The issue is processing audio samples of many different lengths, a 50:1 length ratio. If I can group these into minibatches of similar length, then PyTorch can kinda-sorta approximate the numerical calcs using rectangular tensors. That would also be faster, but the actual problem is to apply PyTorch pooling intended for fixed lengths to data of various lengths.
My idea is to sort the samples by length, send minibatches of similar length to the model while accumulating gradients, and do the weight update only after all minibatches have been processed.
P.S. It’s not an RNN, so packing and padding seem not to apply.
There’s a GradientAccumulation callback available (not 100% sure on the spelling)

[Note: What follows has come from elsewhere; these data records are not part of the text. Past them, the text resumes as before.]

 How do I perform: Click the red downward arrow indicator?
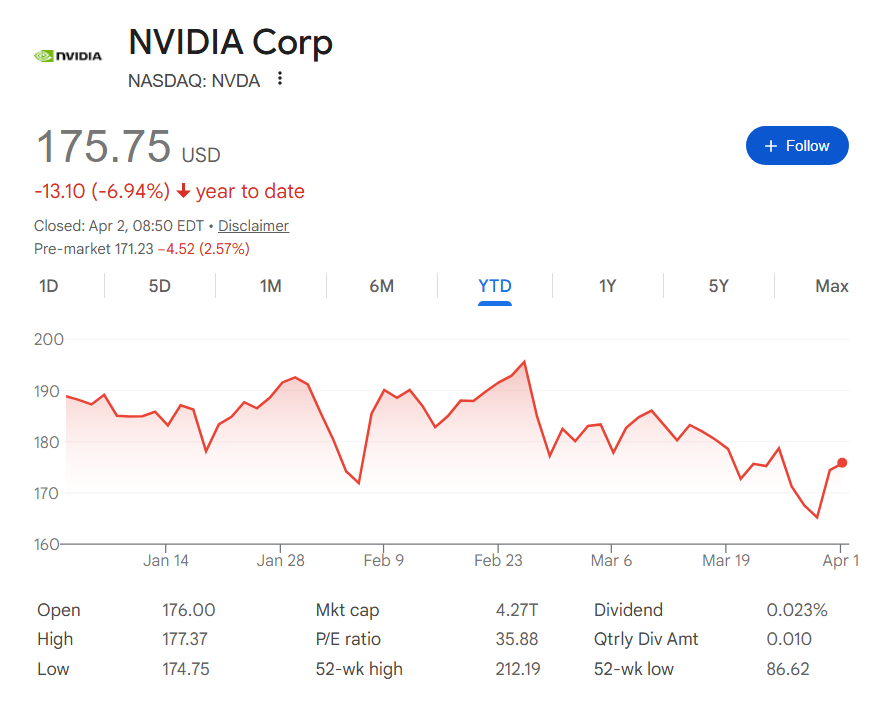[185, 190]
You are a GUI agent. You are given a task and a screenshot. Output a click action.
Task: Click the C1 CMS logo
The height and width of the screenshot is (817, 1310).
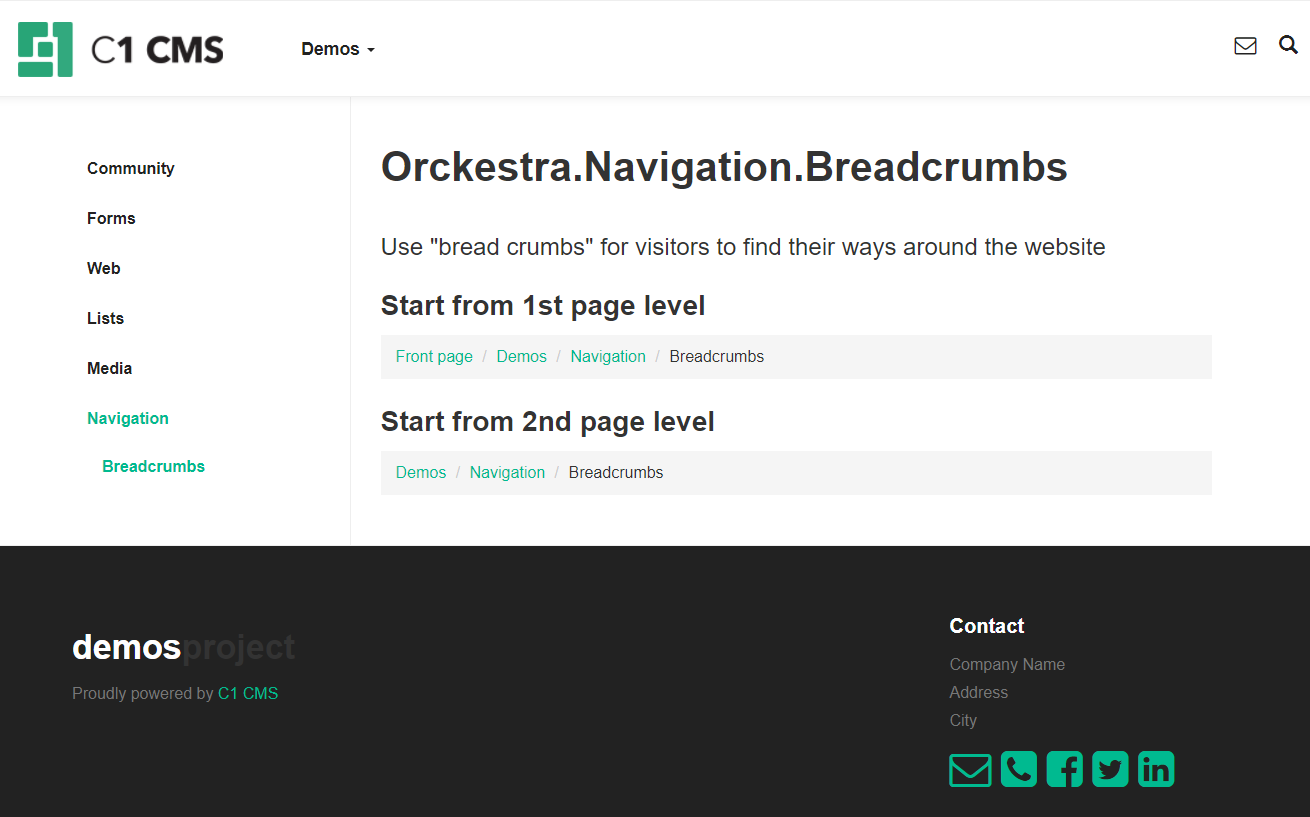tap(121, 49)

Hi Zachary @muellerzr . I have managed to trace my version of GradientAccumulation in PyCharm, and read the Callbacks documentation. But I’d like some advice on how to proceed.
GradientAccumulation skips the weight update and zero grad steps by throwing CancelBatchException. Every time a fixed number of minibatches have been processed, it allows a single minibatch training loop to finish.
What I want to do is skip weight update for all minibatches in an epoch, and at the end do one weight update for the whole epoch. Can you advise on the best way to handle this?
Is there a way to detect it is being called during the last minibatch of an epoch? Then CancelBatchException would be skipped and the training loop continues normally. (This method would be my preference.)
Or should it always skip the weight updates and at the end of the epoch manually call
As an aside, it seems that GradientAccumulation will throw away the gradient accumulation of the last minibatches in a set of epochs. I don’t know if this will be a problem in actual use.
Hi @Pomo, you just need to set the number of samples needed before
GradientAccumulation is allowed to update weights.
In your case, if you just set it to the length of your dataset, it should directly work.
The trouble is, that’s just too simple.